Like the Olympics themselves, the Highland Games are another invented tradition. Although many sources will quote links to a hill race at Braemar organised by Malcolm III (1031-1093 - son of Duncan, murdered by Macbeth), there is no reliable source for this. Like clan tartans, the modern highland games are a product the great Scottish revival of the early 19th century.
The first games were held at Strathearn in Perthshire in 1821, inspired by the imminent royal visit of George IV to Edinburgh in 1822 and organized by the recently formed St Fillan’s Highland Society. It was more like a society fundraiser than a sporting event aimed at ‘relief of the poor, the encouragement of the deserving, and to promote the practice of those athletic exercises which create a spirit of laudable emulation among the youth, and fit them for the defence of their country’. Other areas like Braemar and Inverness soon followed suit, and Queen Victoria’s patronage cemented the games’ popularity.

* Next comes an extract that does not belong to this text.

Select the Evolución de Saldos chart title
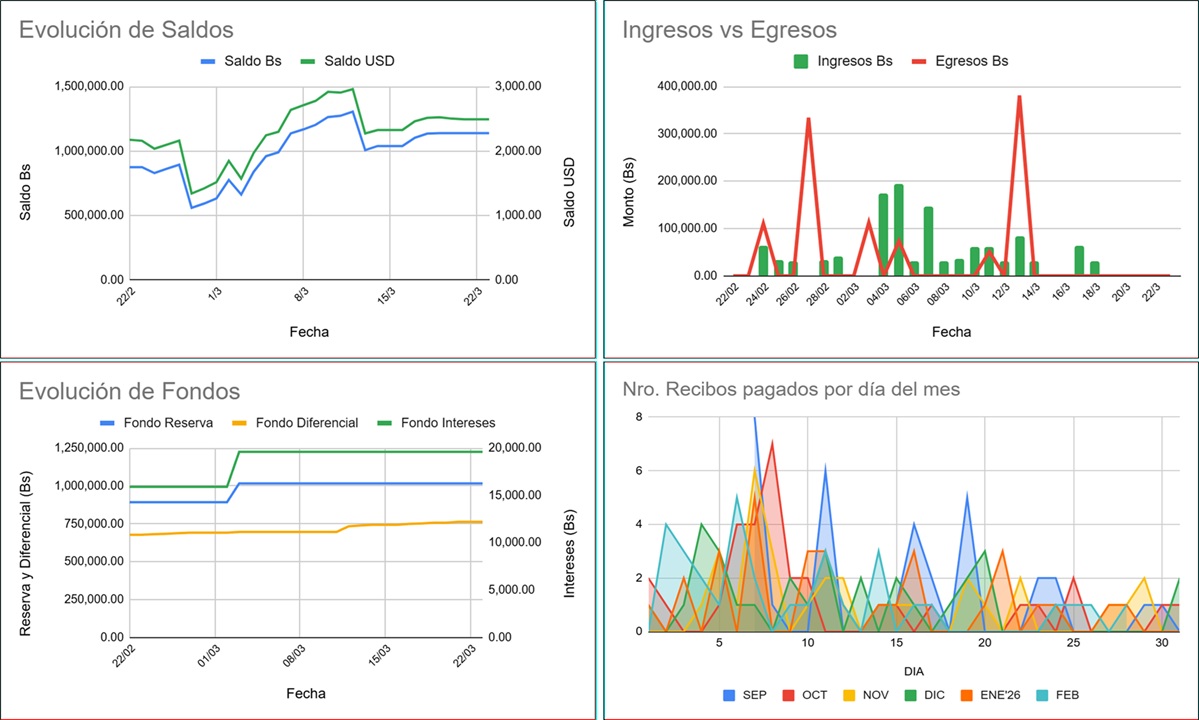This screenshot has height=720, width=1199. pos(129,29)
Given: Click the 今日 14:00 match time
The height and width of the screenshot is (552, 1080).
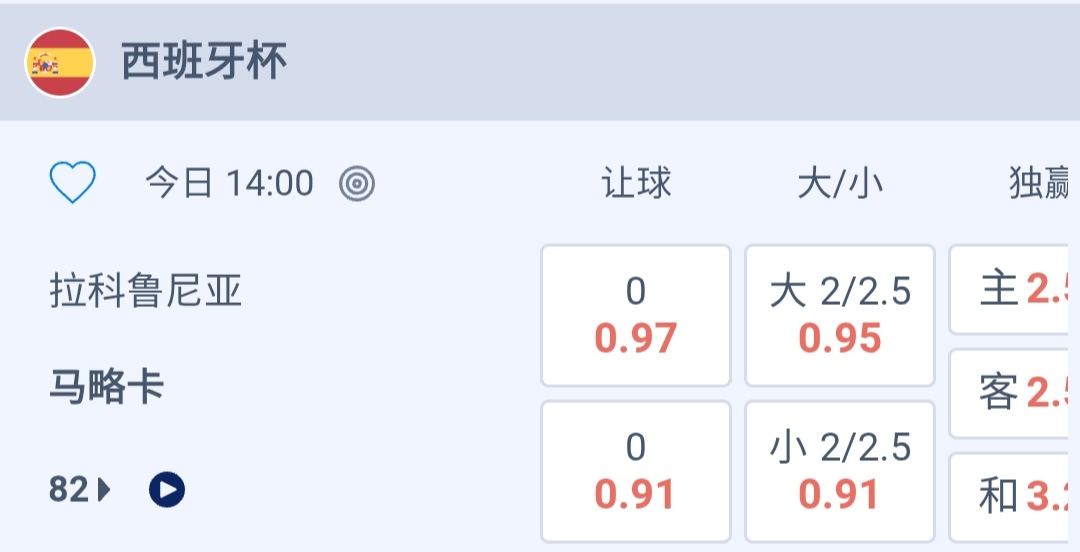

The games consists of many competitive disciplines. Highland dancing (originally only for men, but now almost entirely performed by women); a piping competition; the heavy events (putting the stone, throwing the hammer, sheaf toss, tug-of-war, wrestling, and tossing the caber) as well as other track and field events.
In 1889 the founder of the modern Olympics, Baron Coubertin was greatly impressed by a Highland games held in conjunction with the Paris Exhibition. After rule standardisation, the hammer and the shot put, wrestling and the tug-of-war were all included as Olympic events.
The games quickly became very popular all over the world, wherever there was a large Scottish community. The Caledonian Club of San Francisco, which hosts the world’s largest games (over 50,000 spectators), has held a gathering continuously since 1865.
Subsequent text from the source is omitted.